[[ DATA RECORDS open ]]

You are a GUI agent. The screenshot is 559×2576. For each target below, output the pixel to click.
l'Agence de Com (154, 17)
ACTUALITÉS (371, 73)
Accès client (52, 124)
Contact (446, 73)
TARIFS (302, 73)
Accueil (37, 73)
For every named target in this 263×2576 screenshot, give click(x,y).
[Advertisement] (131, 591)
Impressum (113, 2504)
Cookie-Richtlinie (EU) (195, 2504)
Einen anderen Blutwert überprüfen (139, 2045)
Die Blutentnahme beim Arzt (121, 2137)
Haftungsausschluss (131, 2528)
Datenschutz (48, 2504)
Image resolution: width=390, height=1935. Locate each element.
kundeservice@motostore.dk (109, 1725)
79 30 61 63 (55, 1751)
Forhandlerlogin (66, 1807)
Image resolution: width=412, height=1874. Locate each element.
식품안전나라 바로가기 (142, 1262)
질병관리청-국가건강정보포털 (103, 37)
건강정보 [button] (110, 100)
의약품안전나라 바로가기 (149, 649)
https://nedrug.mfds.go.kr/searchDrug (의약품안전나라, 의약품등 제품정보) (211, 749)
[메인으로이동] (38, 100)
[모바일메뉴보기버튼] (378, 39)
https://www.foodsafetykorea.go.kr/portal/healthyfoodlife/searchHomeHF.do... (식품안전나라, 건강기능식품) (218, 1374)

[[ DATA RECORDS closed ]]

### TASK DESCRIPTION
With nothing left out, transcribe the records above exactly.

### ANSWER TO THE EXERCISE
You are a GUI agent. The screenshot is 559×2576. For each target below, output the pixel to click.
l'Agence de Com (154, 17)
ACTUALITÉS (371, 73)
Accès client (52, 124)
Contact (446, 73)
TARIFS (302, 73)
Accueil (37, 73)
For every named target in this 263×2576 screenshot, give click(x,y).
[Advertisement] (131, 591)
Impressum (113, 2504)
Cookie-Richtlinie (EU) (195, 2504)
Einen anderen Blutwert überprüfen (139, 2045)
Die Blutentnahme beim Arzt (121, 2137)
Haftungsausschluss (131, 2528)
Datenschutz (48, 2504)
Image resolution: width=390, height=1935. Locate each element.
kundeservice@motostore.dk (109, 1725)
79 30 61 63 (55, 1751)
Forhandlerlogin (66, 1807)
Image resolution: width=412, height=1874. Locate each element.
식품안전나라 바로가기 (142, 1262)
질병관리청-국가건강정보포털 (103, 37)
건강정보 [button] (110, 100)
의약품안전나라 바로가기 (149, 649)
https://nedrug.mfds.go.kr/searchDrug (의약품안전나라, 의약품등 제품정보) (211, 749)
[메인으로이동] (38, 100)
[모바일메뉴보기버튼] (378, 39)
https://www.foodsafetykorea.go.kr/portal/healthyfoodlife/searchHomeHF.do... (식품안전나라, 건강기능식품) (218, 1374)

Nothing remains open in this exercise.